[Stored data entries]
────────────────────────────────────────

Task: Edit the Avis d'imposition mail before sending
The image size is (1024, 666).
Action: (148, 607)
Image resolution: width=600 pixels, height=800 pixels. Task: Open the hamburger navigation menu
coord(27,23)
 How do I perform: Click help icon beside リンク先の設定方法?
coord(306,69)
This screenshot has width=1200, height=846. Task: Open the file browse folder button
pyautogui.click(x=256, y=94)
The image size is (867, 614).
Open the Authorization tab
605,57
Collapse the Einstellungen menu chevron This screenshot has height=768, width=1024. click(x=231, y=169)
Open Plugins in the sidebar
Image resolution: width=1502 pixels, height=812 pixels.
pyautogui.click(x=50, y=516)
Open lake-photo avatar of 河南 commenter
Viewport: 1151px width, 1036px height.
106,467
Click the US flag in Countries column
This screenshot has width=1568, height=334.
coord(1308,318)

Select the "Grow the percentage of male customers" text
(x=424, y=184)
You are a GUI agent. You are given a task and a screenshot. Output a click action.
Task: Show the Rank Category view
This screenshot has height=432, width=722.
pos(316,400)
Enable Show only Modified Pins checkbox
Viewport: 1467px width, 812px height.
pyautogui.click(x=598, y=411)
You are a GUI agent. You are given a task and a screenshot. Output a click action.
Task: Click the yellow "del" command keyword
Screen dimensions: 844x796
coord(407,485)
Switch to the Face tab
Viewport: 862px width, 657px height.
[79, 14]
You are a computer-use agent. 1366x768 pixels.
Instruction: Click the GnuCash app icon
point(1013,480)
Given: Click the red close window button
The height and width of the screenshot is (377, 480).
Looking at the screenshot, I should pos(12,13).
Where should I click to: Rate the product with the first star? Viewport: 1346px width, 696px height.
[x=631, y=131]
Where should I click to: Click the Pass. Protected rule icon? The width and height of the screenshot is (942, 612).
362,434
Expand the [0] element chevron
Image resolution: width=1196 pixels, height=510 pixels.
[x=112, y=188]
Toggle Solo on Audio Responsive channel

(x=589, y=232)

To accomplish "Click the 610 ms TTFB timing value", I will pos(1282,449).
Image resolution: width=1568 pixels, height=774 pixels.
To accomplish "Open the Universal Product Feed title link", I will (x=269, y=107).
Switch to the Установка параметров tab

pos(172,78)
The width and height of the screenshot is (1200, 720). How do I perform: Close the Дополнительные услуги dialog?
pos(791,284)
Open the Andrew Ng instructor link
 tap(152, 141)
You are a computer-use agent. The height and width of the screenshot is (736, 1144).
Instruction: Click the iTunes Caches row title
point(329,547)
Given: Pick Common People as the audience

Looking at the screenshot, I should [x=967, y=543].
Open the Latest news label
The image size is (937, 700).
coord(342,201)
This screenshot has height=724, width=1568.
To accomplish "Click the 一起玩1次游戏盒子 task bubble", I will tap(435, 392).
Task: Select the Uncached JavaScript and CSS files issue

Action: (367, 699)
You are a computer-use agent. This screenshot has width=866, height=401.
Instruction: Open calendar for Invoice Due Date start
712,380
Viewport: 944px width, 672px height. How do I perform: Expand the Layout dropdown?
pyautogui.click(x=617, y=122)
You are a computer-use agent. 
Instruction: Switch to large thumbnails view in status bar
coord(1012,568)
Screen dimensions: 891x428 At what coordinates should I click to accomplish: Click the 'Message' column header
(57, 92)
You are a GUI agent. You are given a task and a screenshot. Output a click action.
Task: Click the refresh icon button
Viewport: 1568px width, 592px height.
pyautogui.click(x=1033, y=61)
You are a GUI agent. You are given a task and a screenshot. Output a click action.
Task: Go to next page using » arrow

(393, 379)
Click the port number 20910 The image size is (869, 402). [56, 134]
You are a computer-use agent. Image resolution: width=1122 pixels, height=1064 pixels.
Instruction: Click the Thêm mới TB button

────────────────────────────────────────

(DESCRIPTION OF THE TASK) Go through the records above and copy each one exactly.

(RESULT FOR THIS EXERCISE)
Task: Edit the Avis d'imposition mail before sending
The image size is (1024, 666).
Action: (148, 607)
Image resolution: width=600 pixels, height=800 pixels. Task: Open the hamburger navigation menu
coord(27,23)
 How do I perform: Click help icon beside リンク先の設定方法?
coord(306,69)
This screenshot has width=1200, height=846. Task: Open the file browse folder button
pyautogui.click(x=256, y=94)
The image size is (867, 614).
Open the Authorization tab
605,57
Collapse the Einstellungen menu chevron This screenshot has height=768, width=1024. click(x=231, y=169)
Open Plugins in the sidebar
Image resolution: width=1502 pixels, height=812 pixels.
pyautogui.click(x=50, y=516)
Open lake-photo avatar of 河南 commenter
Viewport: 1151px width, 1036px height.
106,467
Click the US flag in Countries column
This screenshot has width=1568, height=334.
coord(1308,318)

Select the "Grow the percentage of male customers" text
(x=424, y=184)
You are a GUI agent. You are given a task and a screenshot. Output a click action.
Task: Show the Rank Category view
This screenshot has height=432, width=722.
pos(316,400)
Enable Show only Modified Pins checkbox
Viewport: 1467px width, 812px height.
pyautogui.click(x=598, y=411)
You are a GUI agent. You are given a task and a screenshot. Output a click action.
Task: Click the yellow "del" command keyword
Screen dimensions: 844x796
coord(407,485)
Switch to the Face tab
Viewport: 862px width, 657px height.
[79, 14]
You are a computer-use agent. 1366x768 pixels.
Instruction: Click the GnuCash app icon
point(1013,480)
Given: Click the red close window button
The height and width of the screenshot is (377, 480).
Looking at the screenshot, I should pos(12,13).
Where should I click to: Rate the product with the first star? Viewport: 1346px width, 696px height.
[x=631, y=131]
Where should I click to: Click the Pass. Protected rule icon? The width and height of the screenshot is (942, 612).
362,434
Expand the [0] element chevron
Image resolution: width=1196 pixels, height=510 pixels.
[x=112, y=188]
Toggle Solo on Audio Responsive channel

(x=589, y=232)

To accomplish "Click the 610 ms TTFB timing value", I will pos(1282,449).
Image resolution: width=1568 pixels, height=774 pixels.
To accomplish "Open the Universal Product Feed title link", I will (x=269, y=107).
Switch to the Установка параметров tab

pos(172,78)
The width and height of the screenshot is (1200, 720). How do I perform: Close the Дополнительные услуги dialog?
pos(791,284)
Open the Andrew Ng instructor link
 tap(152, 141)
You are a computer-use agent. The height and width of the screenshot is (736, 1144).
Instruction: Click the iTunes Caches row title
point(329,547)
Given: Pick Common People as the audience

Looking at the screenshot, I should [x=967, y=543].
Open the Latest news label
The image size is (937, 700).
coord(342,201)
This screenshot has height=724, width=1568.
To accomplish "Click the 一起玩1次游戏盒子 task bubble", I will tap(435, 392).
Task: Select the Uncached JavaScript and CSS files issue

Action: (367, 699)
You are a computer-use agent. This screenshot has width=866, height=401.
Instruction: Open calendar for Invoice Due Date start
712,380
Viewport: 944px width, 672px height. How do I perform: Expand the Layout dropdown?
pyautogui.click(x=617, y=122)
You are a computer-use agent. 
Instruction: Switch to large thumbnails view in status bar
coord(1012,568)
Screen dimensions: 891x428 At what coordinates should I click to accomplish: Click the 'Message' column header
(57, 92)
You are a GUI agent. You are given a task and a screenshot. Output a click action.
Task: Click the refresh icon button
Viewport: 1568px width, 592px height.
pyautogui.click(x=1033, y=61)
You are a GUI agent. You are given a task and a screenshot. Output a click action.
Task: Go to next page using » arrow

(393, 379)
Click the port number 20910 The image size is (869, 402). [56, 134]
You are a computer-use agent. Image resolution: width=1122 pixels, height=1064 pixels.
Instruction: Click the Thêm mới TB button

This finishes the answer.